WASHINGTON (AP) — The International Monetary Fund is downgrading its forecast for the world economy this year, citing the spread of COVID-19’s Omicron variant, higher energy prices, an uptick in inflation and a deteriorating outlook for the world’s two biggest economies — the United States and China.
The 190-country lending agency now forecasts the global economy will expand 4.4% in 2022. That’s down from an estimated 5.9% last year and from the 4.9% the IMF was forecasting for 2022 back in October.
The IMF slashed the growth forecast for the US— the world’s largest economy — to 4% from the 5.2% it predicted in October. The agency no longer expects any economic stimulus from US President Joe Biden’s Build Back Better social policy bill, which has stalled in Congress.
The US economy is also contending with supply-chain bottlenecks that prevent companies from filling customer orders, and with the Federal Reserve’s impending move to raise interest rates to cool off the hottest year-over-year inflation in four decades.
•••••
TASK GOAL: Copy out the full AP passage on the IMF's lowered 2022 growth forecast word for word.
•••••
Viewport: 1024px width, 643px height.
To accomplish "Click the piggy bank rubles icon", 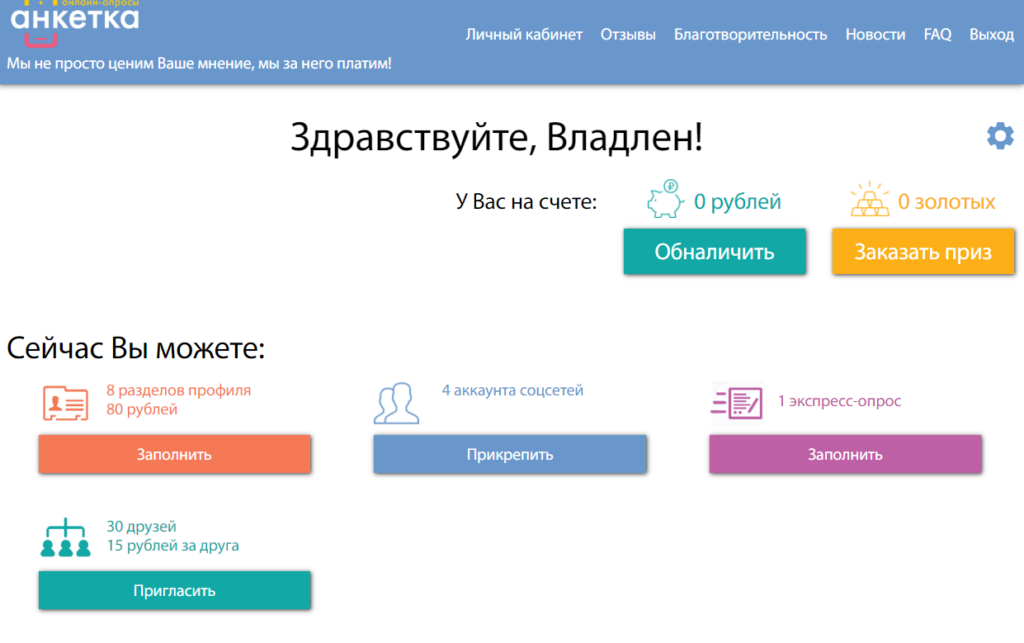I will (664, 200).
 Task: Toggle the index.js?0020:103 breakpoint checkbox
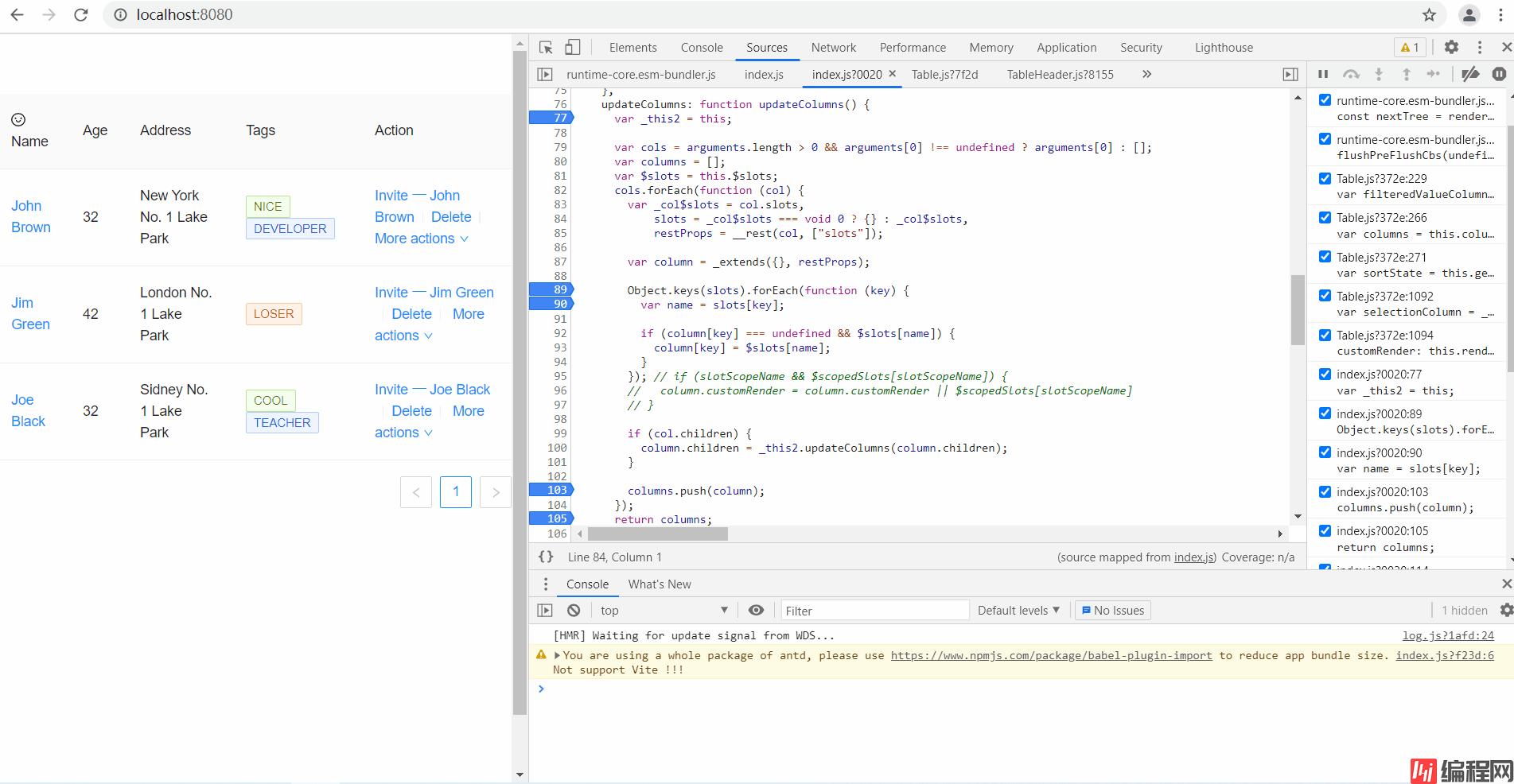(1325, 492)
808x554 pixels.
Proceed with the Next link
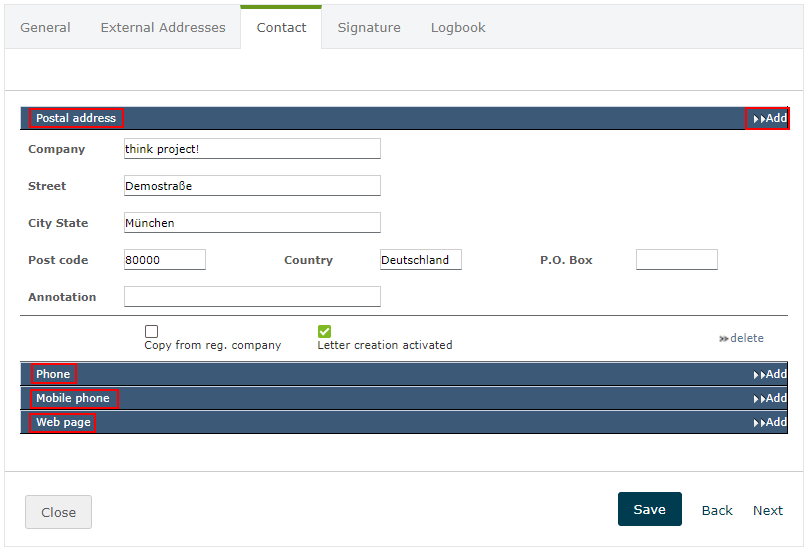point(768,510)
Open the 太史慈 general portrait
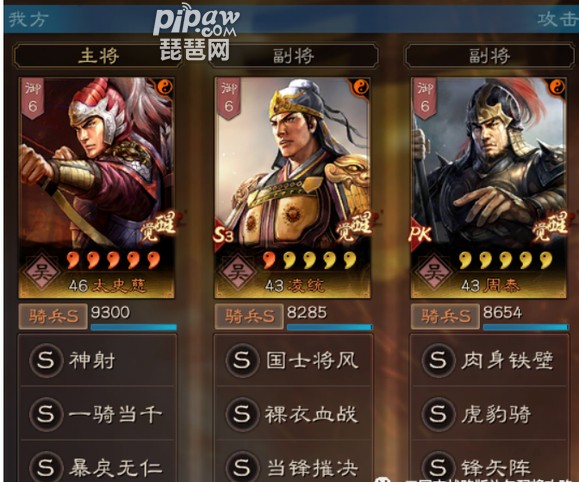579x482 pixels. coord(97,188)
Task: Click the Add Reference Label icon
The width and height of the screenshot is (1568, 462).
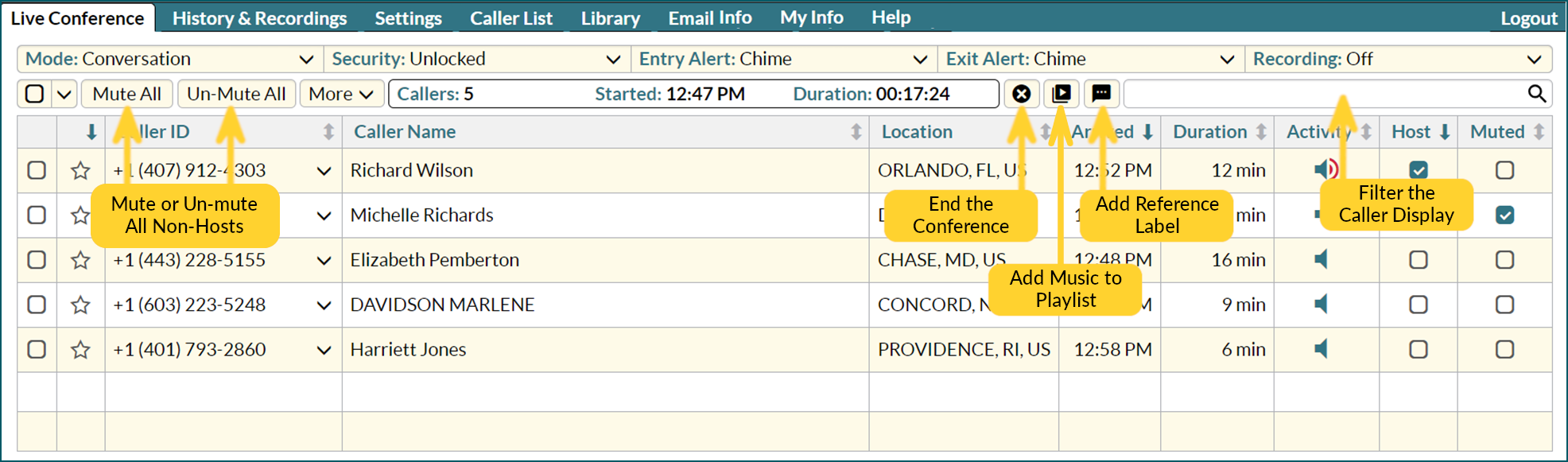Action: click(1101, 94)
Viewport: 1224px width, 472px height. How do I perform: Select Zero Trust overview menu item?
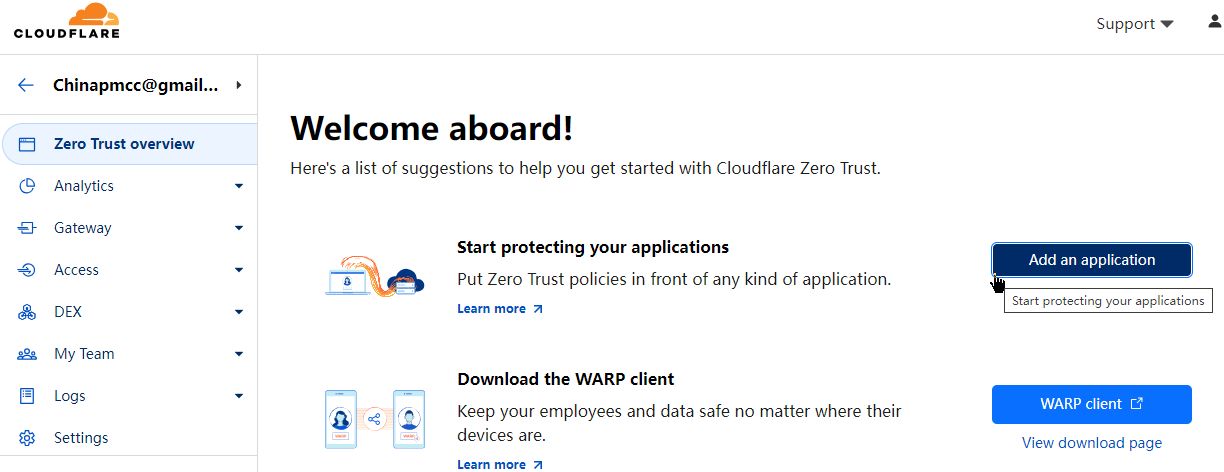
•••••
ANSWER:
WASHINGTON (AP) — The International Monetary Fund is downgrading its forecast for the world economy this year, citing the spread of COVID-19’s Omicron variant, higher energy prices, an uptick in inflation and a deteriorating outlook for the world’s two biggest economies — the United States and China.
The 190-country lending agency now forecasts the global economy will expand 4.4% in 2022. That’s down from an estimated 5.9% last year and from the 4.9% the IMF was forecasting for 2022 back in October.
The IMF slashed the growth forecast for the US— the world’s largest economy — to 4% from the 5.2% it predicted in October. The agency no longer expects any economic stimulus from US President Joe Biden’s Build Back Better social policy bill, which has stalled in Congress.
The US economy is also contending with supply-chain bottlenecks that prevent companies from filling customer orders, and with the Federal Reserve’s impending move to raise interest rates to cool off the hottest year-over-year inflation in four decades.